Like a voter who puts a cross beside the same colour at every election, Regan was too party-orientated to question the self-evident truth that her mother was wonderful, the pace at which she attacked life preventing her from focusing on the passenger left on the platform, in this case herself, mouthing back the opposite of what she thought was the truth. Jazzy, on the other hand, had less distance to travel, nursing so many conscious grievances against his mother that it was an effort for him to think of anything else, from the time he brushed his teeth, to passing out; the shock for him not that he hated Petula – he believed that all along – but that he loved her, and it was because he did that the only course left open was to stop her from hurting him any more. Their decisions, however, were identical in the relief they brought.

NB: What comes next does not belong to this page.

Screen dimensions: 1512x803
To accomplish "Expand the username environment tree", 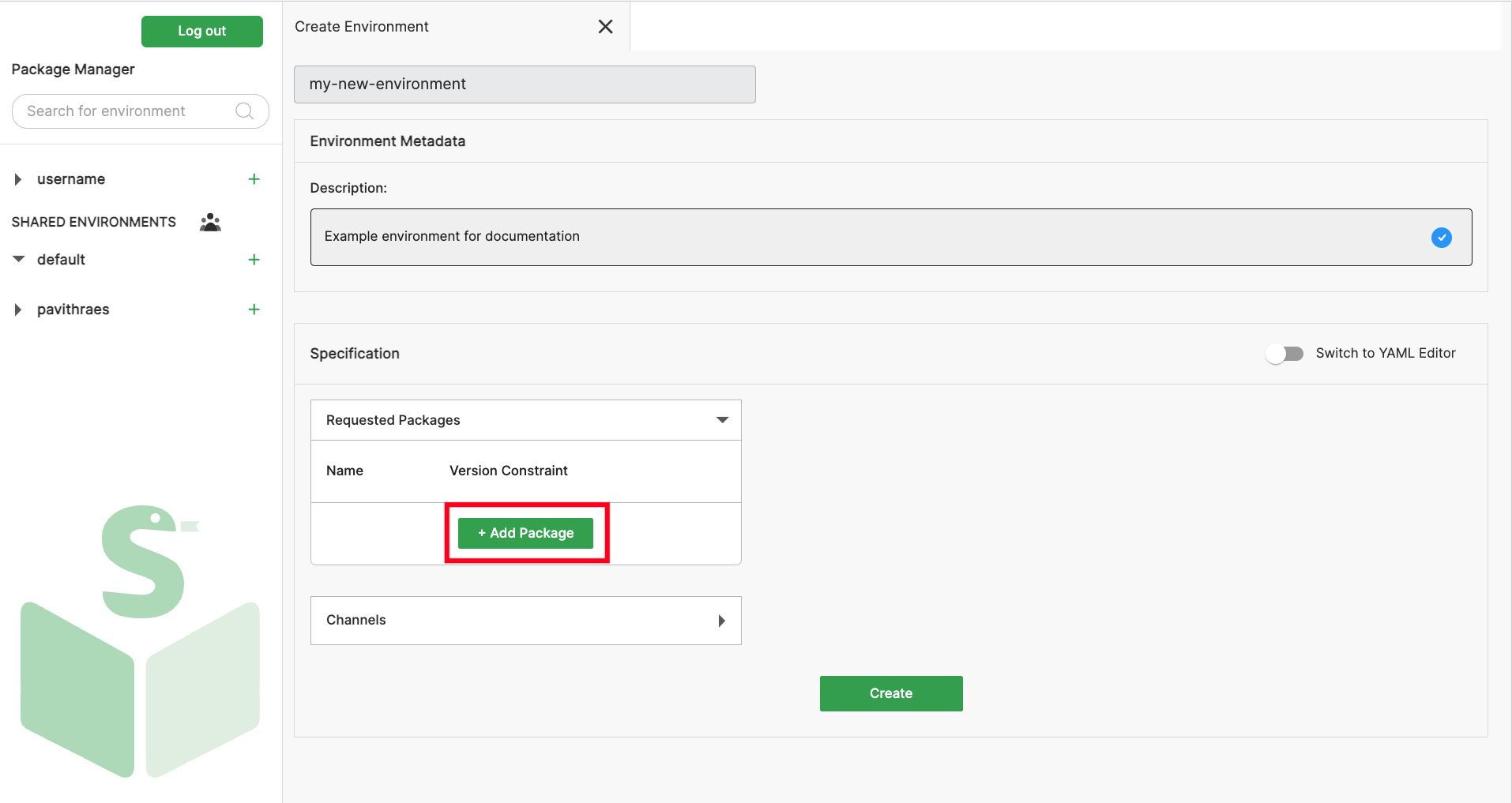I will click(18, 178).
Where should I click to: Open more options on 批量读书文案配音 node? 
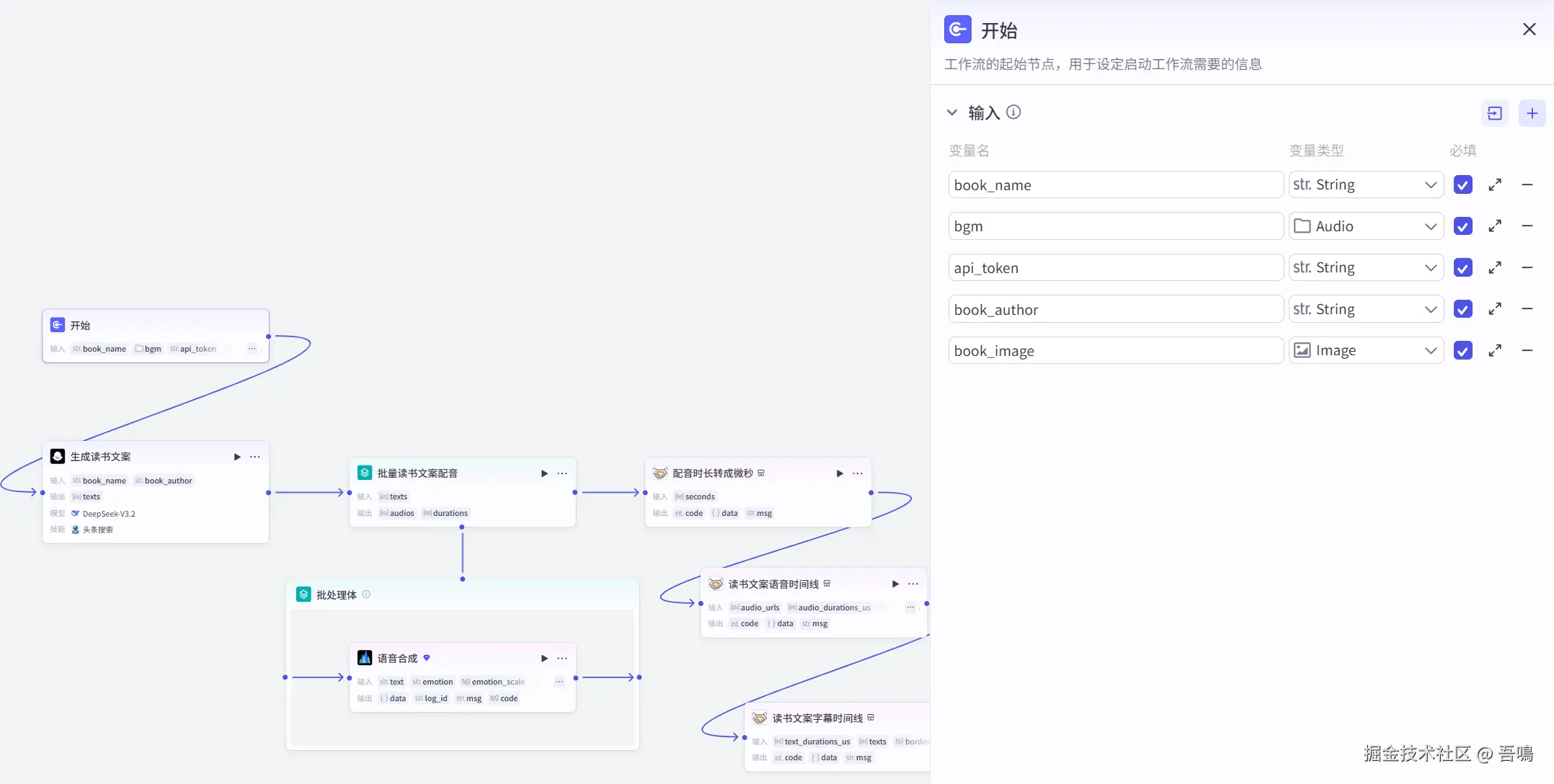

These decisions once accepted, neither brother nor sister had cause to consult the past again, question the righteousness of their motivation, or blame coincidence or bad luck for the parlous desperation that drove them to leave the world they knew, and enter a secretive hell in which their most intimate imaginings and longings lay beyond the law. Both had heard it said often enough that if this or that had not happened, a certain conversation not overheard, the wrong bit of gossip not shared, the rain having fallen on that day rather than on this, then destiny would have happily resolved its tensions in a way compatible with everlasting satisfaction. This they no longer believed. The tale that life had fallen foul of malevolent chance, altogether too rosy and itself worthy of a Hardy novel, was pushed by their aunt Royce in an attempt to build bridges, without straying anywhere near the sore core of their purulence, her optimistic characterisation of their dissatisfaction as accidental, too hopeful by far. Royce would have been better served consulting the Russian novelists of the nineteenth century. Here she would have found a pushy and inexorable fatefulness, born of an eternally present horror, capable of being challenged at any time and therefore tragically stoppable; had there actually been a possibility of the challenge succeeding and tragedy avoided. Regan and Jazzy lived through slights, slings, tedious lunches and spontaneous gatherings, where all it should have taken was to ask Petula what the hell was she doing and could she please stop, to prevent the fall into criminality. Simple as this sounded, Jazzy and Regan had danced to variations of this tune for years, forever slipping up on the oily blatancy that underwrote their mother’s rule. All Petula had to do was simply deny that she knew what they were talking about and that there was any problem at all, only a mania the siblings had built up in their own minds, which is exactly how it would look to others once she had knocked their paranoiac querulousness into touch, and followed through with a speech that would shut them up for another two years. Regan and Jazzy would still be stuck with a version of themselves they despaired of, to be endured until its cause had gone, or, more likely, by their dying first (having never really lived), their mother scolding the undertaker for being late and reciting the funeral addresses over their coffins to a Cathedral packed full of her chums.

The step from conceding that only death, the black attendant, terrible and unconditional, would stop Petula from enjoying the last word, having exhausted the civilised problem-solving consensus, was a stroke from admitting that beneath this thought breathed another, with a crucial prefix: nature could not be expected to act on her own – if they were to enjoy the carefree mornings of a Petula-less future, it would need help. They would have, sooner or later, to pick up the slack reigns of their personal agency, otherwise Petula was going nowhere and nor, more as to the point, were they. Doing something in this context did not yet mean murder, and might even have entailed being able to persuade Petula to up sticks and leave the country, or convince her to simply leave them alone to live undistinguished existences away from her orbit and interference – these un-fatal remedies quietly suppressing the one true solution over a decade of wishful prevarication and second thoughts, matricide still too preposterous for them to contemplate.